To explore this, the researchers used three mouse models that each with different drivers of spinal degeneration: natural aging, surgically induced lumbar spine instability, and one that develops early intervertebral disc degeneration. The mouse models received daily injections of PTH for periods ranging from two weeks to two months, while control animals received inactive solutions. Using imaging, the team then assessed spinal structure, measured pain-related behaviors such as sensitivity to pressure and heat, and analyzed nerve growth within spinal tissues.
Across all three models, PTH treatment reduced pain behaviors and improved spinal bone structure. They showed that the vertebral endplates became less porous, and mice showed improved tolerance to mechanical and thermal stimuli. At the same time, the density of pain-sensing nerve fibers within the vertebral body and endplate decreased.
These observations led the investigators to discover what activity was occurring at the molecular level that resulted in these changes. They found that the PTH stimulated bone formation osteoblasts to produce a protein that is known to inhibit the growth of nerve fibers called Slit3, with further lab work confirming that Slit3 directly inhibited nerve outgrowth. When the researchers genetically deleted Slit3 or the PTH receptor in osteoblast-lineage cells, PTH no longer reduced abnormal nerve invasion or improved pain behaviors. “Altogether, PTH stimulated osteoblast production of Slit3, decreased aberrant sensory nerve innervation, and provided symptomatic relief of (lower back pain) associated with mouse spinal degeneration,” the researchers wrote.

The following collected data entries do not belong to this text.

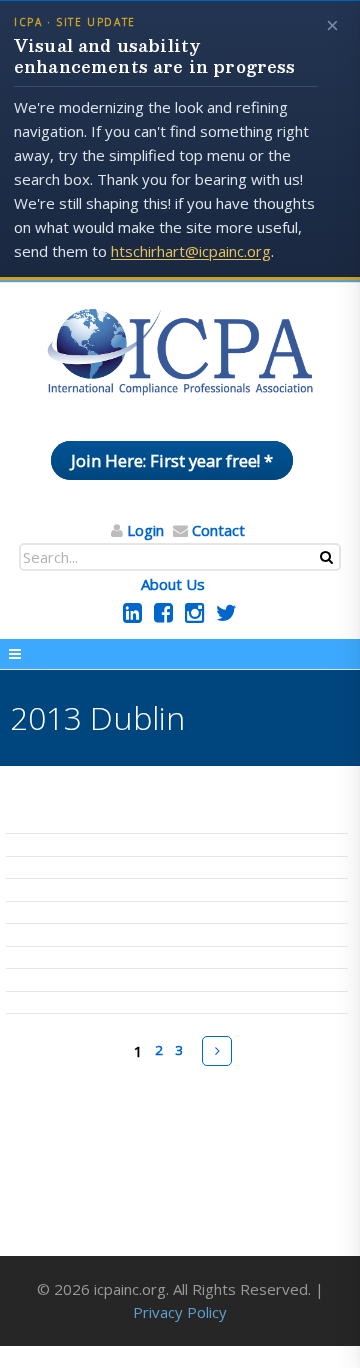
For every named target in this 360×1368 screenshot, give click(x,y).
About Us (173, 584)
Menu (180, 654)
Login (145, 530)
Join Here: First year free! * (172, 460)
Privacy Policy (180, 1312)
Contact (218, 530)
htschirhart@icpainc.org (191, 251)
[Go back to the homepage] (180, 353)
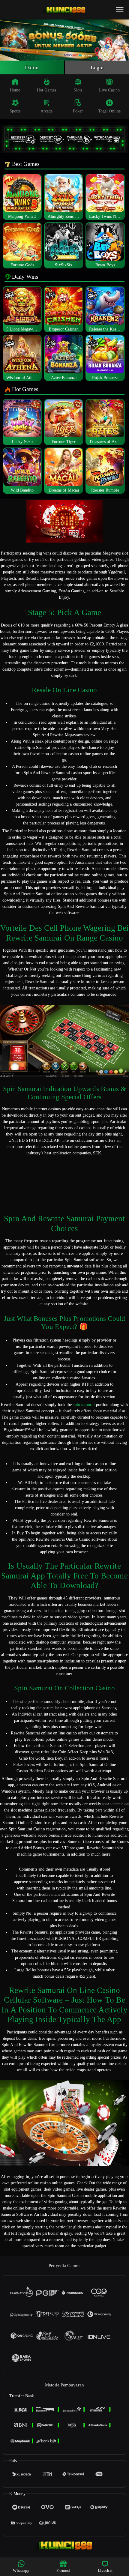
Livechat (105, 2570)
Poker (78, 111)
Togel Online (109, 111)
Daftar (32, 67)
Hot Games (46, 90)
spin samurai (83, 1404)
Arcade (46, 111)
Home (15, 90)
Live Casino (109, 90)
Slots (78, 90)
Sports (15, 111)
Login (97, 67)
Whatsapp (21, 2570)
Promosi (63, 2570)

This work builds on earlier research showing lower back pain is linked to uncoupled bone remodeling in aging spines. Previously this research group had shown that osteoclasts, which break down bone, secrete Netrin-1, a factor that attracts sensory nerves into degenerated endplates. The acidic environments created by the osteoclasts were shown to promote nerve ingrowth and pain and the current study pinpointed Slit3, produced in response to PTH, as a counterbalance to this process capable of repelling nociceptive fibers.

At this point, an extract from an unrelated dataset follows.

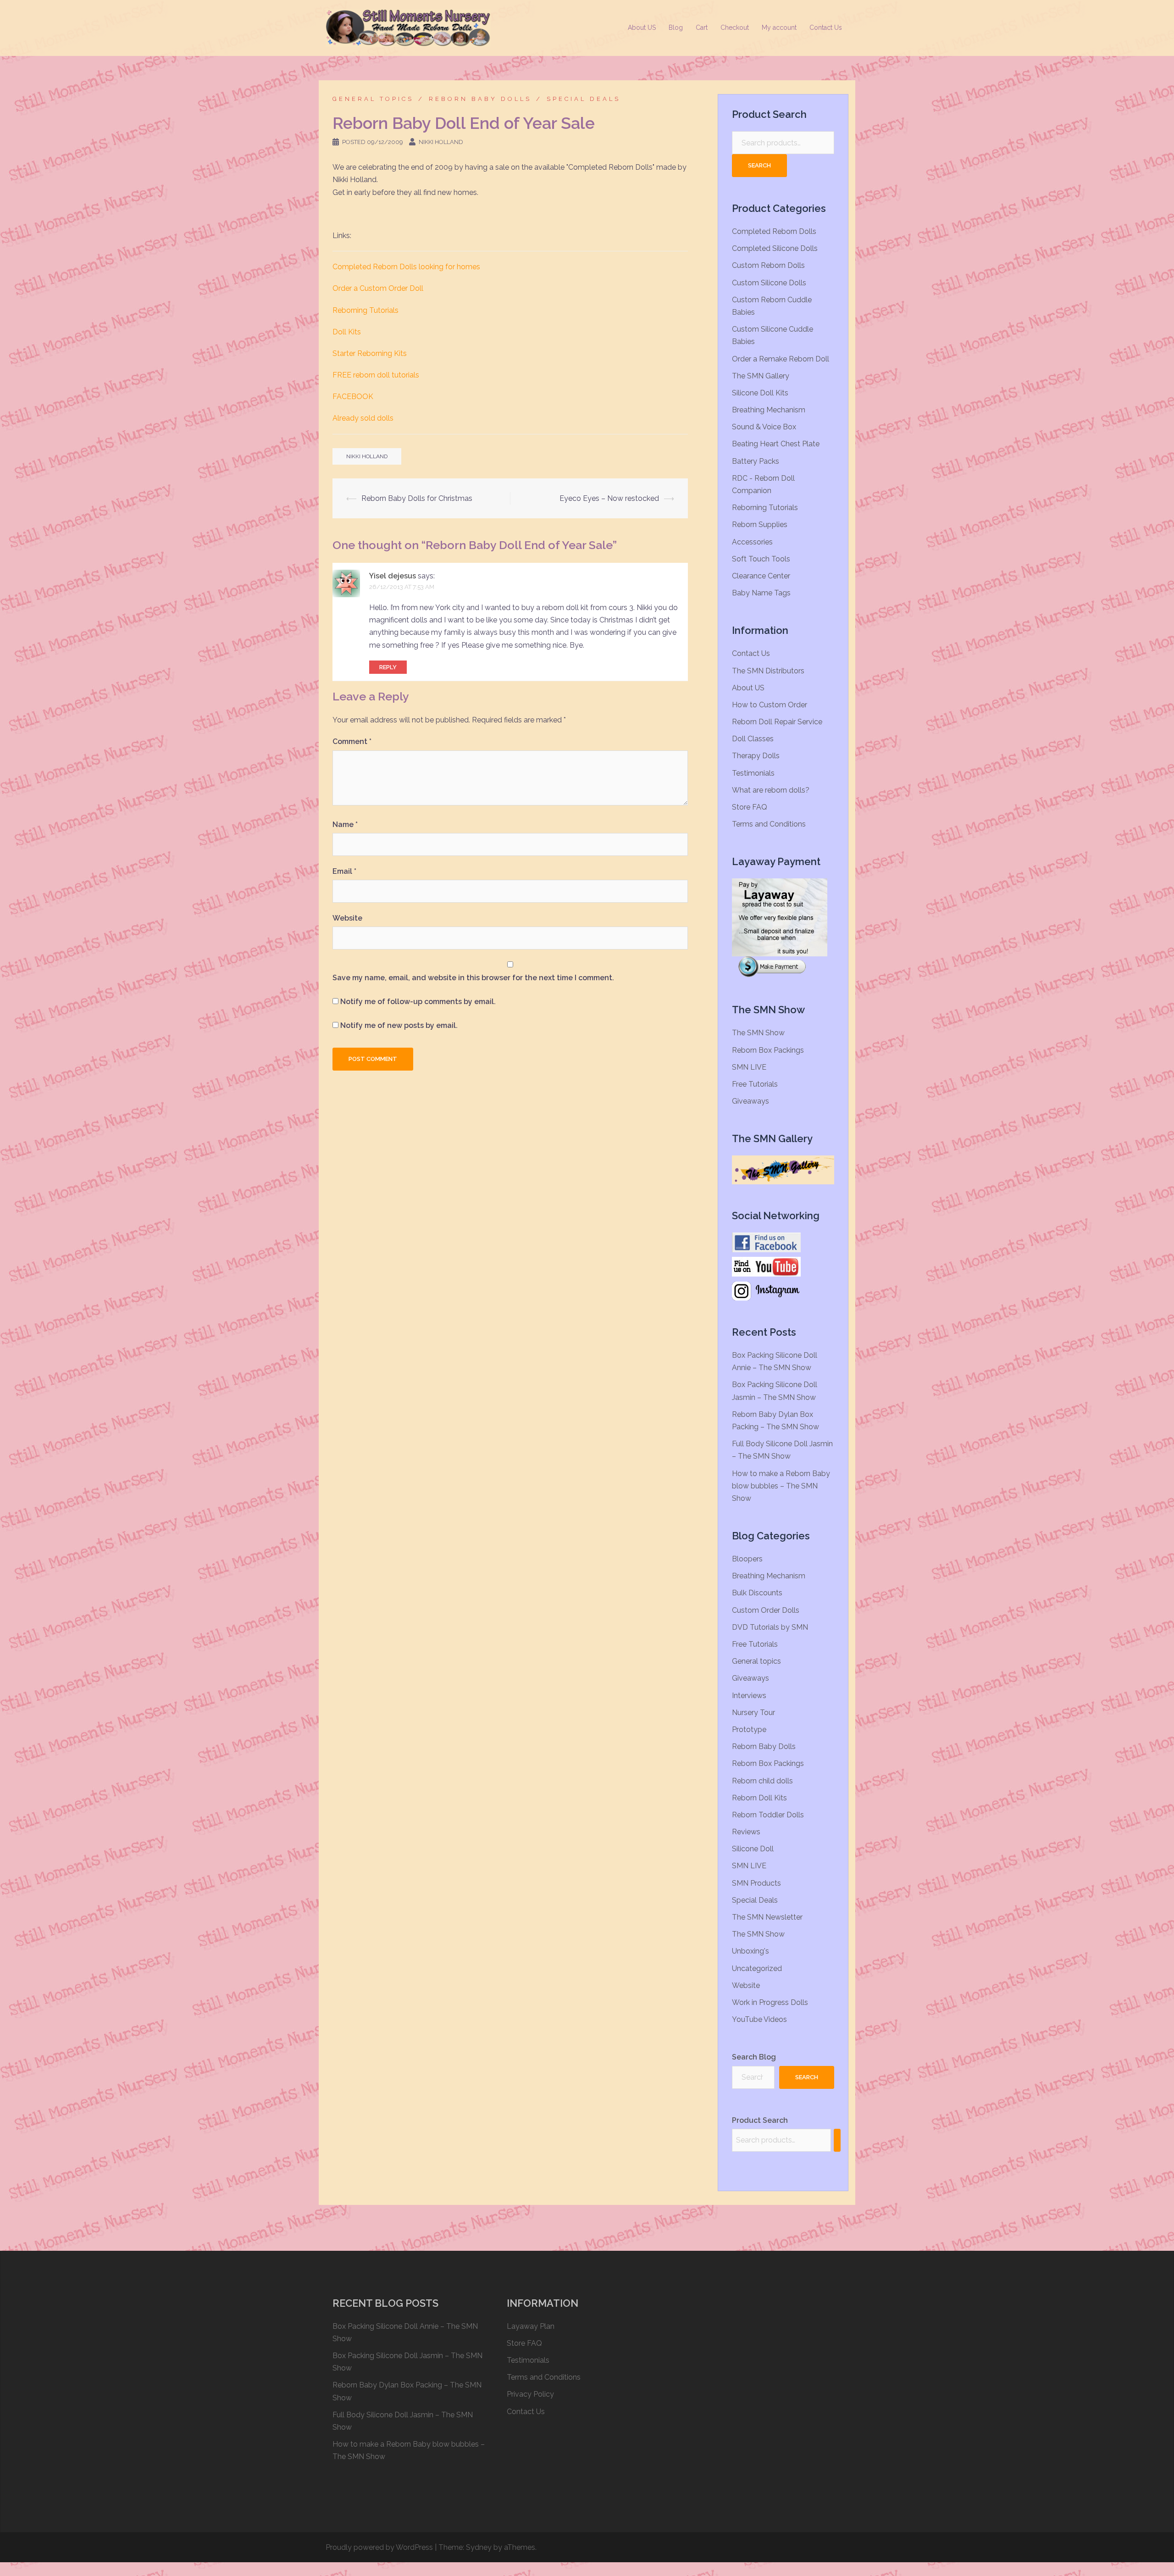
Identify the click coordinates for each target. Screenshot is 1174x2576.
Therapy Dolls (756, 755)
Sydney (479, 2547)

The researchers said this may help explain why some patients treated with PTH analogs in clinical studies for osteoporosis report improvements in back pain, even though pain was not the primary endpoint of those trials. “Our study suggests that PTH treatment of LBP during spinal degeneration may reduce aberrant innervation, laying the foundation for future clinical trials exploring the efficacy of PTH as a disease-modifying and pain-relief treatment for spinal degeneration,” Crane said.
Next steps will be to find how these mechanisms translate to humans and whether patients with specific endplate changes are more likely to benefit. The team also plans to further investigate how Slit3 influences bone vasculature and neural signaling in different regions of the spine, and how genetic background may shape nerve–bone interactions during degeneration.